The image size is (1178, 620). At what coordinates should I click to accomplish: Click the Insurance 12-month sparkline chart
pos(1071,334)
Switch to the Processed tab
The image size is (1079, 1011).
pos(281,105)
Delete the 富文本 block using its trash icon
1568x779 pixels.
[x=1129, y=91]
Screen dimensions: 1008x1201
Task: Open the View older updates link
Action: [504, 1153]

__Given request__.
Please print all of the entries above again, unchanged and line for line.

__Solution for this problem__.
The image size is (1178, 620). At what coordinates should I click to accomplish: Click the Insurance 12-month sparkline chart
pos(1071,334)
Switch to the Processed tab
The image size is (1079, 1011).
pos(281,105)
Delete the 富文本 block using its trash icon
1568x779 pixels.
[x=1129, y=91]
Screen dimensions: 1008x1201
Task: Open the View older updates link
Action: [504, 1153]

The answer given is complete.